WORK TO BE COMPLETED: Verbatim copy without images: repeat the records in full.

= Beginning of Section =

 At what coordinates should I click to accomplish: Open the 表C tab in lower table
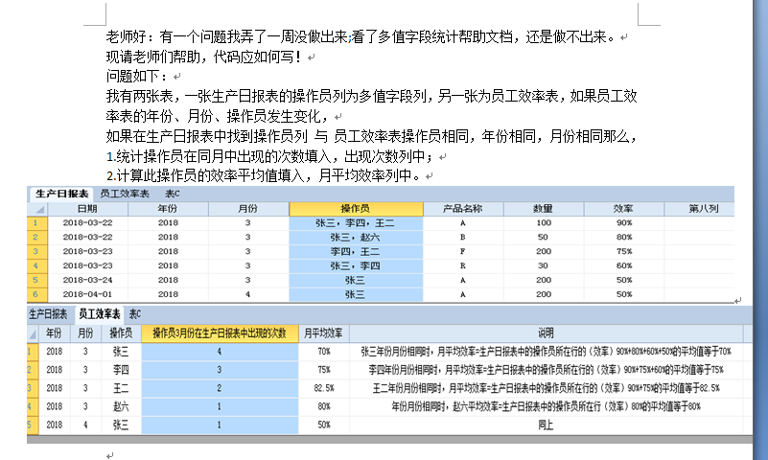click(135, 313)
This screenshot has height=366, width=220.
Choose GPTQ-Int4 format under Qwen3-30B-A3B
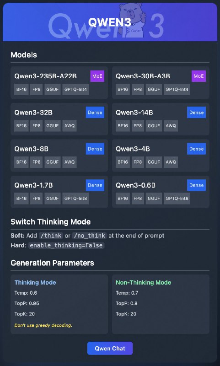click(177, 89)
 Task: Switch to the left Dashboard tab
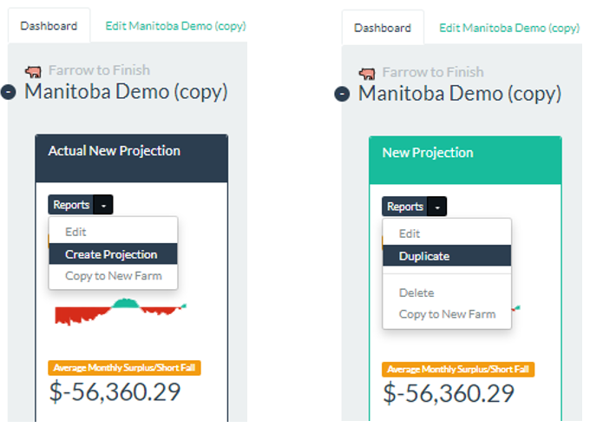pyautogui.click(x=49, y=25)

= End of Section =

EXERCISE SOLUTION:
 At what coordinates should I click to accomplish: Open the 表C tab in lower table
click(135, 313)
This screenshot has height=366, width=220.
Choose GPTQ-Int4 format under Qwen3-30B-A3B
click(177, 89)
 Task: Switch to the left Dashboard tab
pyautogui.click(x=49, y=25)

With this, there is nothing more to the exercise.